With some of the diseases we treat, our intervention is dramatic and lifesaving. In other cases, it's incremental and that’s important too. To allow a child to be able to go to the bathroom normally or to breathe more easily – think of the impact over the course of life. It allows somebody to have an independent successful life.
We are working for a healthy beginning because if it's a healthy start then there's a better chance for a healthy finish.
Q: How do you feel about what’s been achieved in the last five years?
A: We’ve had tremendous growth in consultations, treatments and surgeries and in the program itself, and now lead in the five-state region we serve. We are seen as an essential partner by obstetricians and maternal-fetal medicine specialists regionally. We consulted on 600 complicated pregnancies five years ago, and this year we’ll consult on 3,000. The conditions we see represent the most complex conditions treated at Lurie Children’s, like the patients with bad heart and lung disease or spina bifida.
Five years ago, Lurie Children’s didn’t even offer fetal echocardiograms or fetal ultrasounds. Today, our imaging center is unrivalled in the Midwest. Specialists often send patients for imaging just to get our opinion even when they have their own imaging center. This year we’ll do about 900 echoes and 2,400 ultrasounds.
The quality of our program has made us a destination for trainees from around the country. We’ve had teams from top 10 pediatric hospitals come to learn our surgical techniques, and regular requests from subspecialty training programs in the Midwest to send their trainees to us. We now have a fellowship in fetal surgery, one of the few in the nation. We’re proud to be training the next generation of interventionalists. Hopefully, they can be our partners in fetal medicine in years ahead.
All of this wouldn’t have been possible without fantastic philanthropic partners like NRG, The Regenstein Foundation, the Murley family and many others.
Q: What would you like to do that you’re not doing now?

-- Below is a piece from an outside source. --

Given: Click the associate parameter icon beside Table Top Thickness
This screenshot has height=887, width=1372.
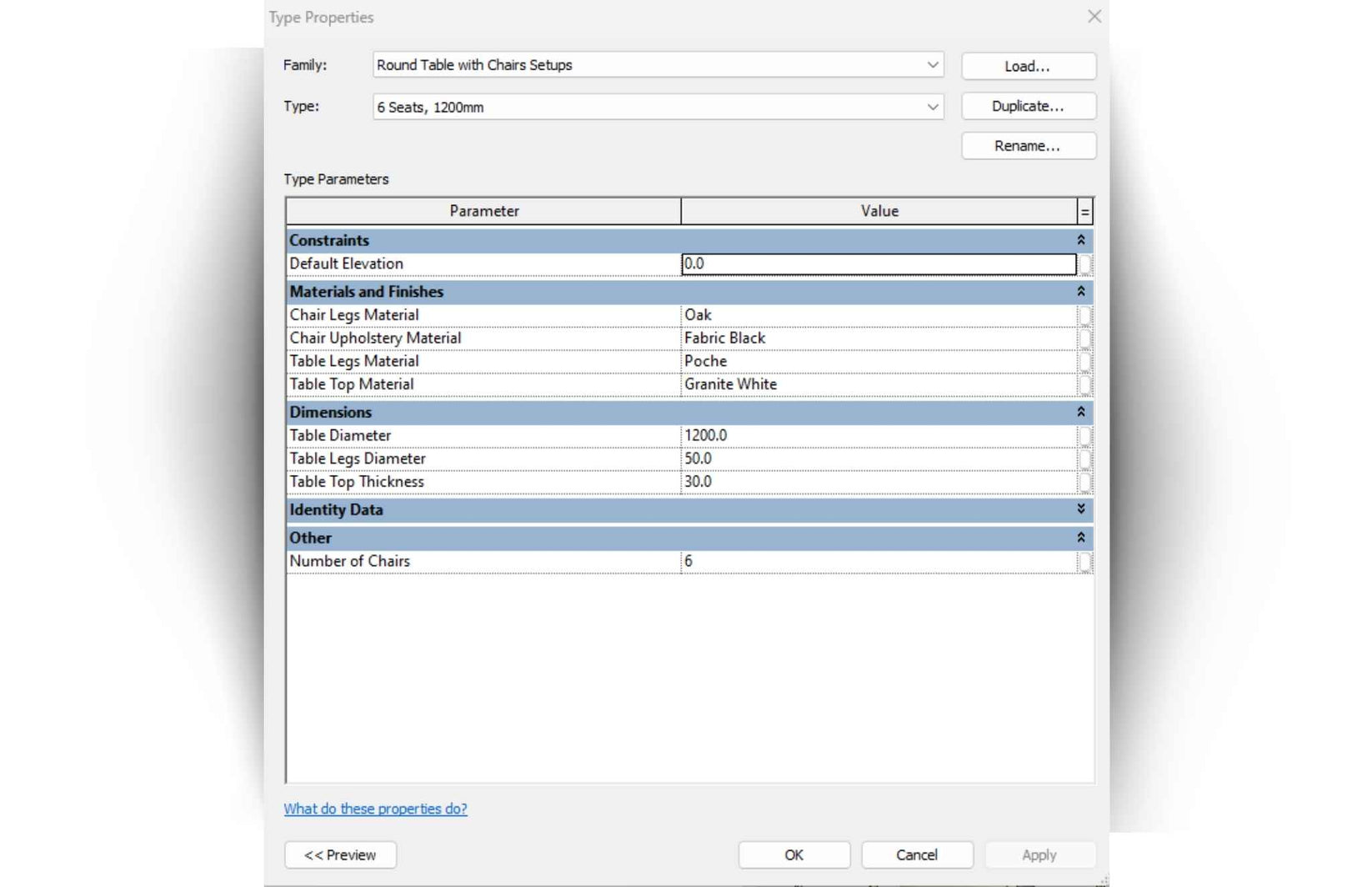Looking at the screenshot, I should (1084, 482).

A: Many things, but I’d point to treatment for congenital heart disease or neurologic diseases where the damage occurs before birth. We already see a lot of congenital heart patients but there's a handful of treatment possibilities that we're not doing here currently and would like to start doing soon. Many patients could benefit from prenatal cardiac intervention to prevent the destructive changes resulting from an abnormal aortic valve. After the structural damage to the heart occurs, the surgeons are less likely to be able to repair it after birth and get the patient to a good functional level. As a result, many of these kids will need a heart transplant. However, it would be amazing to avoid a heart transplant with an intervention before birth, perhaps through needle-based procedures or maybe with drugs or gene therapy. That's where we'd like to head for heart disease and other diseases. Also, some neurologic diseases develop in utero and cause damage that results in lifelong disability. It would be life-changing if we could avoid that with a needle-based procedure before birth. It’s possible and we should be doing that here.
Q: What’s your vision for the future?
A: We need to lead, not just practice fetal medicine. Our goal is to be the world leader in multi-center research and innovation.
We will do this with innovative therapies for the treatment of heart, blood, brain and kidney diseases. In the next five years we want to embark on in-utero hematopoietic cellular transplantation and in utero gene therapy which have been the core research focus of my laboratory for the past 25 years. When we do those things, we will move the needle in a big way, not just for a handful of our patients but for a larger portion of our patients than we ever thought was possible.
Ultimately, the quest for a better treatment, a better cure, a better outcome — that is endless. That can never go away and that is what drives us to do better every year, every day.